╭──

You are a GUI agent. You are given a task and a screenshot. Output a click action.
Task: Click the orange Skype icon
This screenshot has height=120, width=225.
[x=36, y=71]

╰──
╭──

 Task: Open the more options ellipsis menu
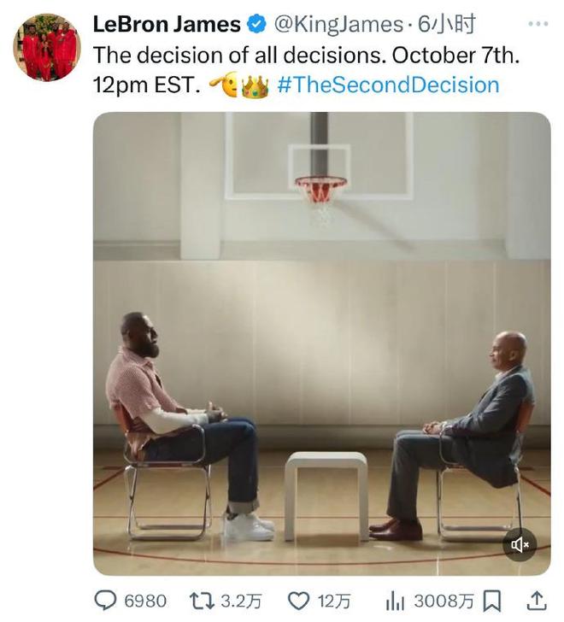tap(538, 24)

╰──
╭──

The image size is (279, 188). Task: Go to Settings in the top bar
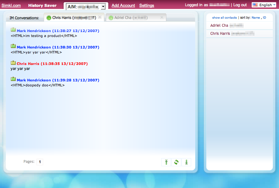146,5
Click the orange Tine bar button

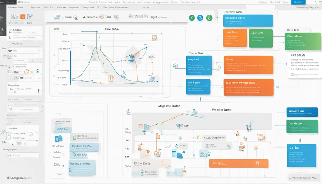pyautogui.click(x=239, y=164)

╰──

_Stated task_.
Present the lines of the listing as a numbered list, starting with the line that contains "The image size" and continuing through the line that contains "pyautogui.click(x=239, y=164)", omitting blank lines. Leave the pictures out of the answer.

_Output for this task_.
1. The image size is (279, 188). Task: Go to Settings in the top bar
2. 146,5
3. Click the orange Tine bar button
4. pyautogui.click(x=239, y=164)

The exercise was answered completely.